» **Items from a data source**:
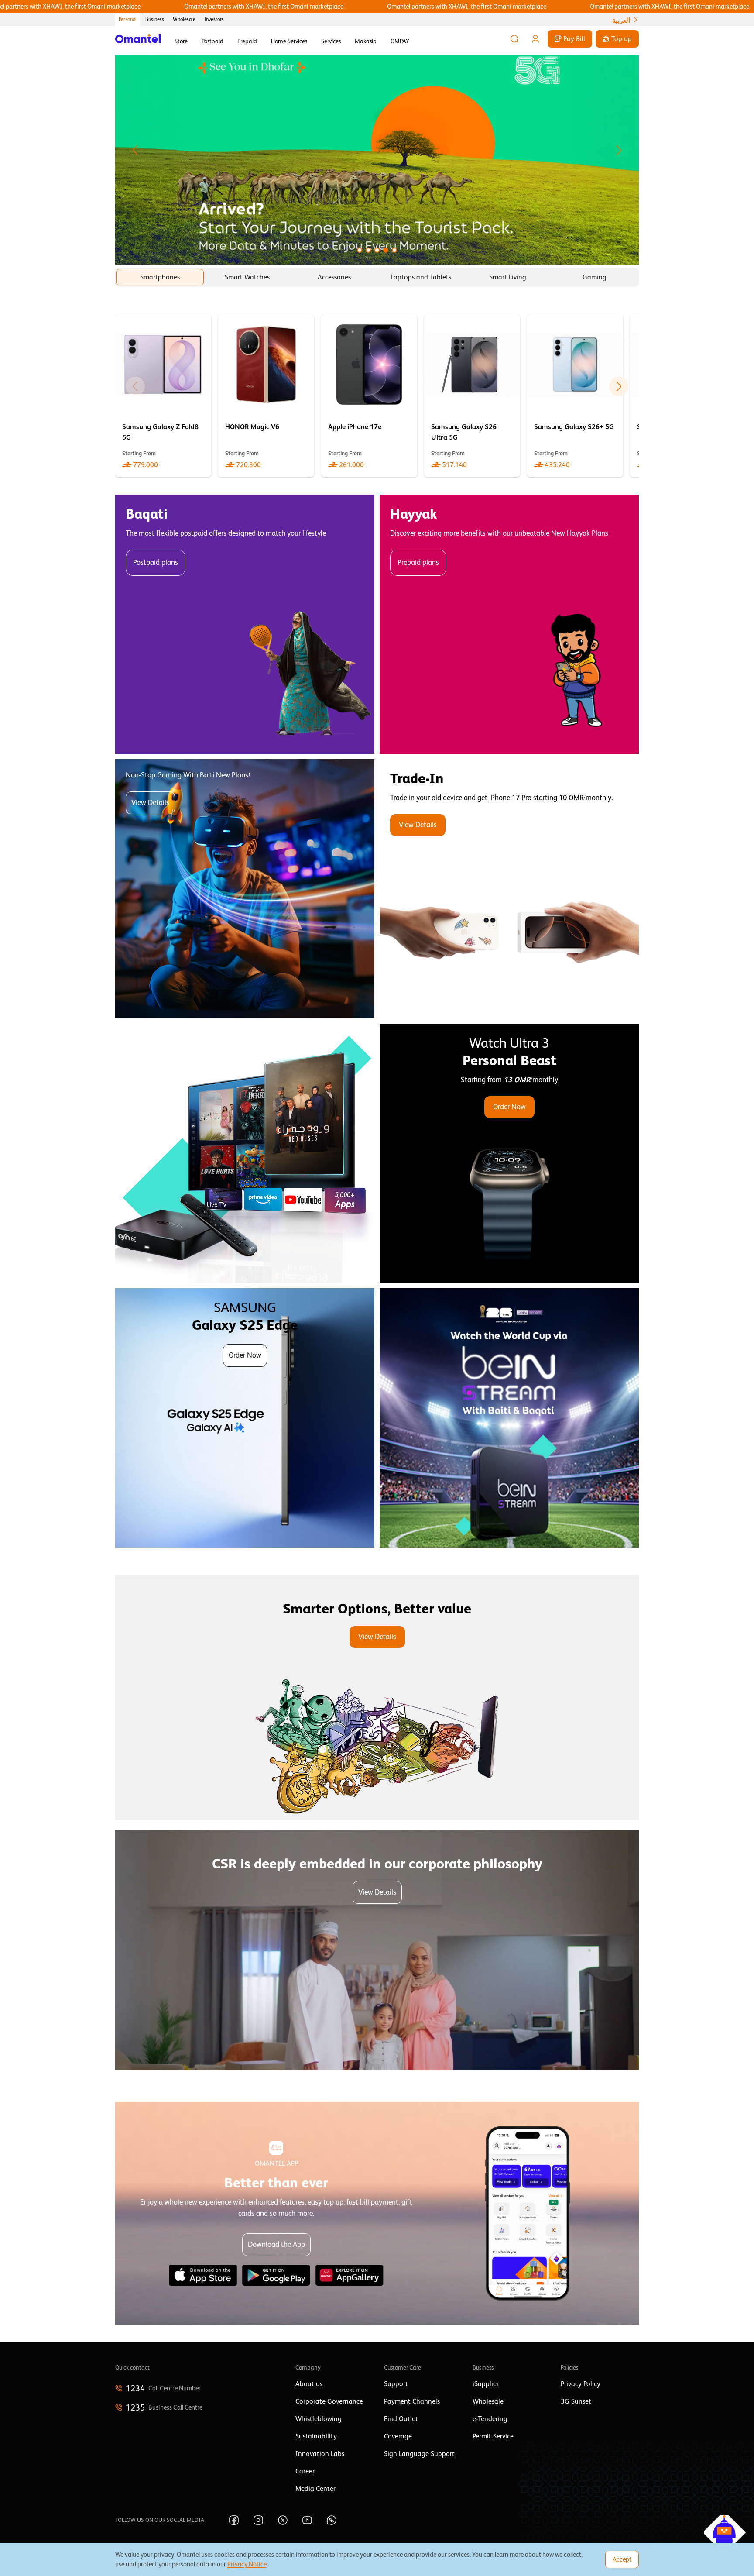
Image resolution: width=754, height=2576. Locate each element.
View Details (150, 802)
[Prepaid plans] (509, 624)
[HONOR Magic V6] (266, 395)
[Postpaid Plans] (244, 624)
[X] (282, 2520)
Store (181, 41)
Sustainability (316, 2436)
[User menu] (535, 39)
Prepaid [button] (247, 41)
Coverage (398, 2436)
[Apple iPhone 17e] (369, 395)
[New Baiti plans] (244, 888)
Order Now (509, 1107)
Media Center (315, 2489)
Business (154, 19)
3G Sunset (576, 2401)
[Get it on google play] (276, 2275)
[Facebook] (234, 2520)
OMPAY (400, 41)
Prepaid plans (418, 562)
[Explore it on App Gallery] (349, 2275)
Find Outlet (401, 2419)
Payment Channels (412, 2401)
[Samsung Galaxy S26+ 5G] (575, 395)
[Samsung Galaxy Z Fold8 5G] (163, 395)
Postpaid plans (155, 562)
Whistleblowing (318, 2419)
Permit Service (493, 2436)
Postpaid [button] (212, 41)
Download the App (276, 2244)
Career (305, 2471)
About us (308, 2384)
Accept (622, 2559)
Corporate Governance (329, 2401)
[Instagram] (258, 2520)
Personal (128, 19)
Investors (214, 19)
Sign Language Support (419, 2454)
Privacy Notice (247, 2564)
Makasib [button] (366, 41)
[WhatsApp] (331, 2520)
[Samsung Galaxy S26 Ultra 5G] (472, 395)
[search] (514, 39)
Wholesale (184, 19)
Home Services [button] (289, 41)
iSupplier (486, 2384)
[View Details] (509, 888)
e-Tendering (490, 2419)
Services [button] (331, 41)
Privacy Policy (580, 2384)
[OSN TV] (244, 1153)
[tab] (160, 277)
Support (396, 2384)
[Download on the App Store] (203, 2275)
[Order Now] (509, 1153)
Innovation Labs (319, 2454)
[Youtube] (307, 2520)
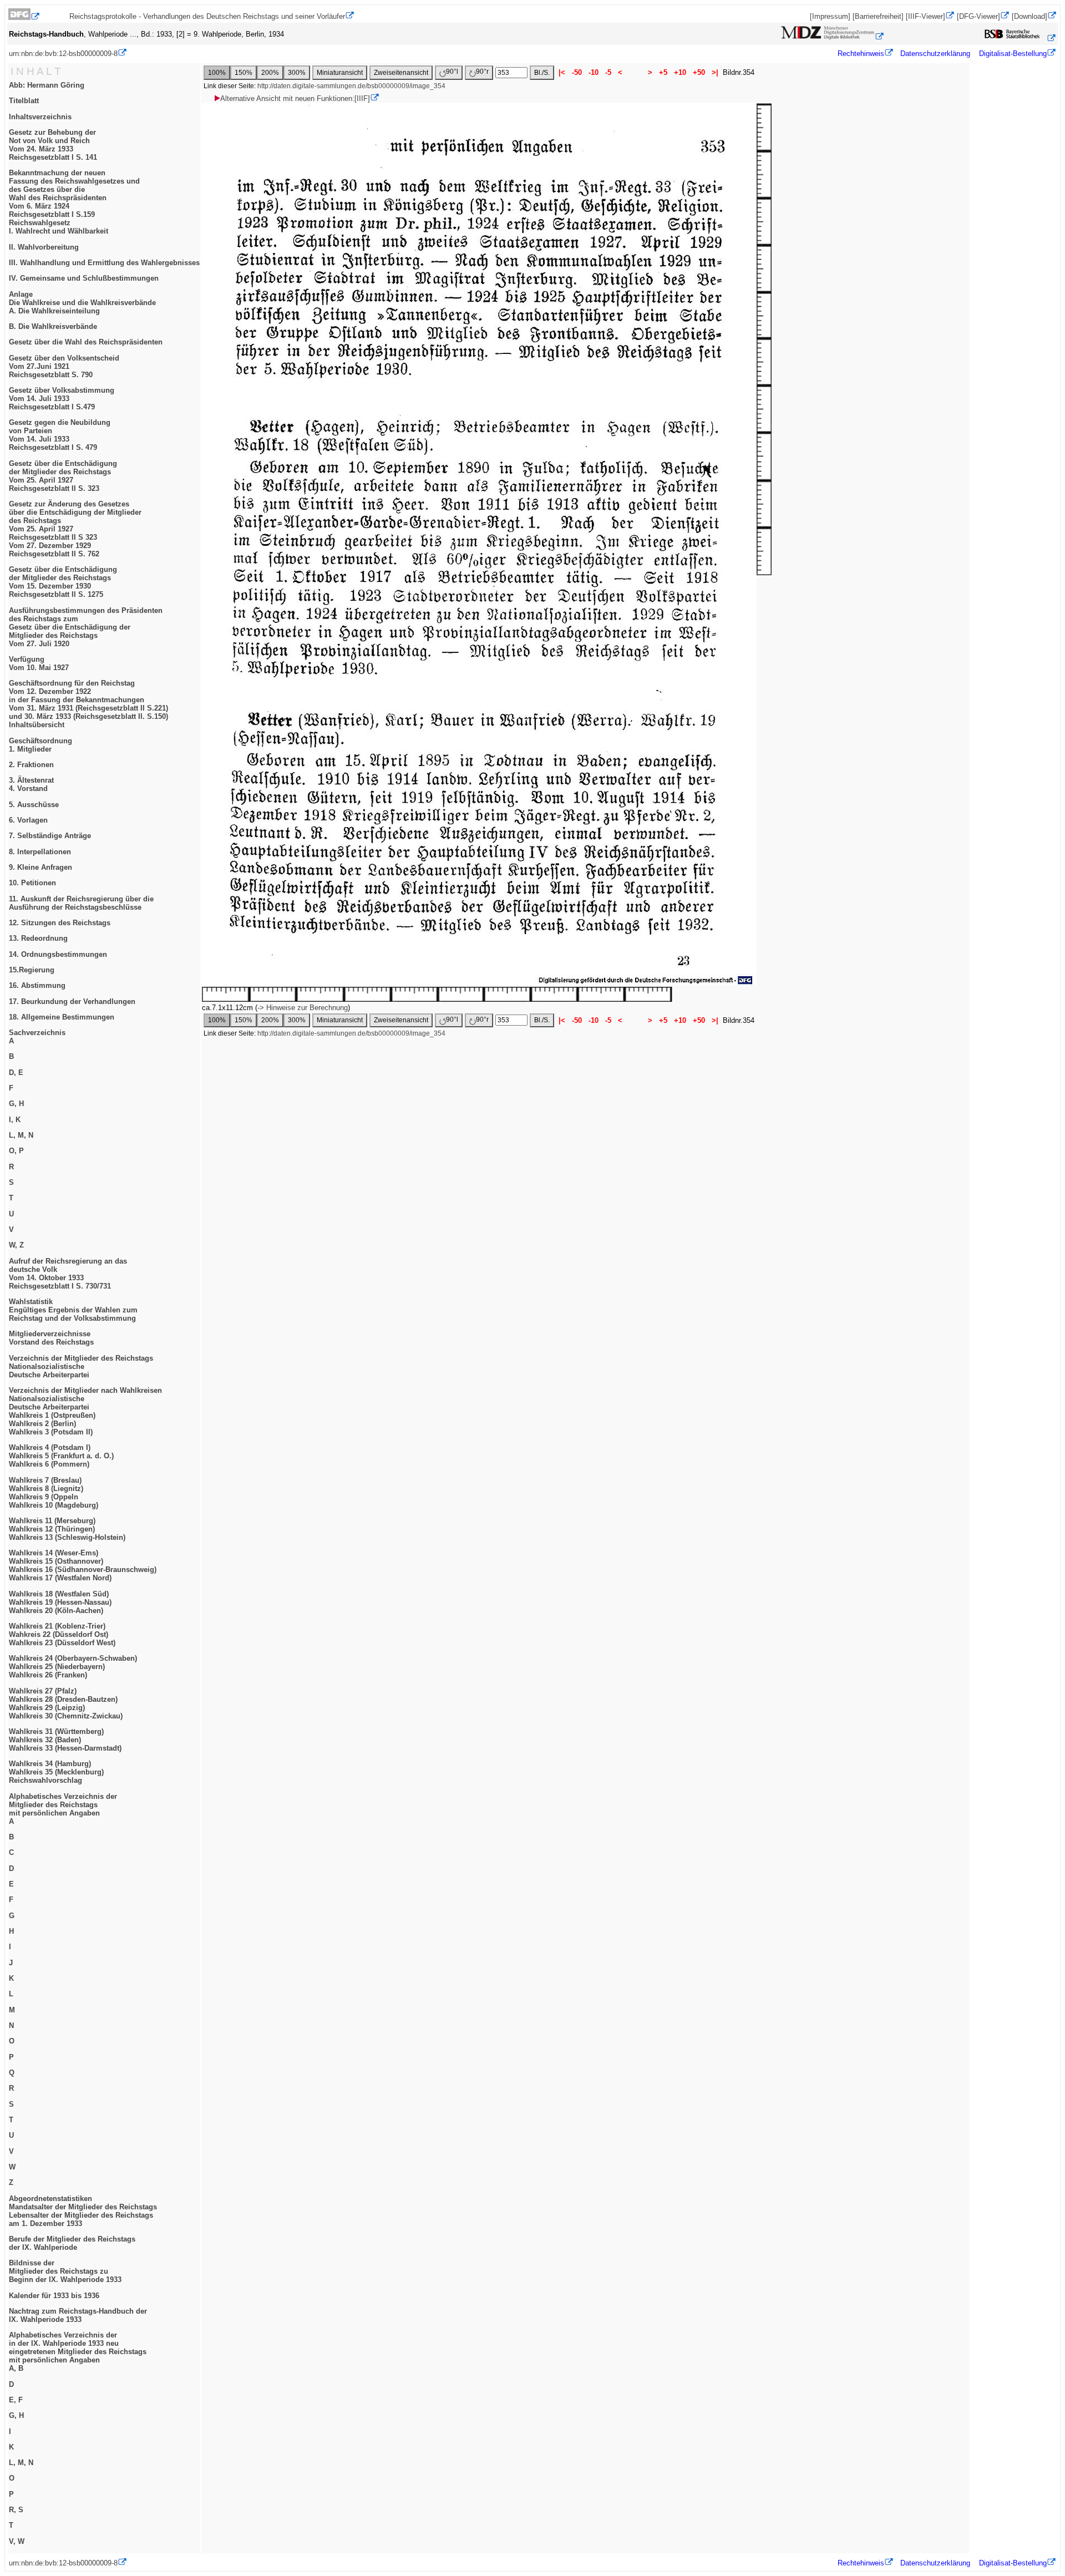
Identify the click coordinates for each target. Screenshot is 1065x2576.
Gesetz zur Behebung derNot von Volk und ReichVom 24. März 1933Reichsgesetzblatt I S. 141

» **Directions for this task**: Please return only the lines running from the line with "Home Services [button] (289, 41)" to the final line of the data, both included, exactly and without any pictures.

» **Output for this exercise**:
Home Services [button] (289, 41)
iSupplier (486, 2384)
[View Details] (509, 888)
e-Tendering (490, 2419)
Services [button] (331, 41)
Privacy Policy (580, 2384)
[OSN TV] (244, 1153)
[tab] (160, 277)
Support (396, 2384)
[Download on the App Store] (203, 2275)
[Order Now] (509, 1153)
Innovation Labs (319, 2454)
[Youtube] (307, 2520)
Identify the click coordinates for each target. Screenshot is 1065x2576.
Gesetz zur Behebung derNot von Volk und ReichVom 24. März 1933Reichsgesetzblatt I S. 141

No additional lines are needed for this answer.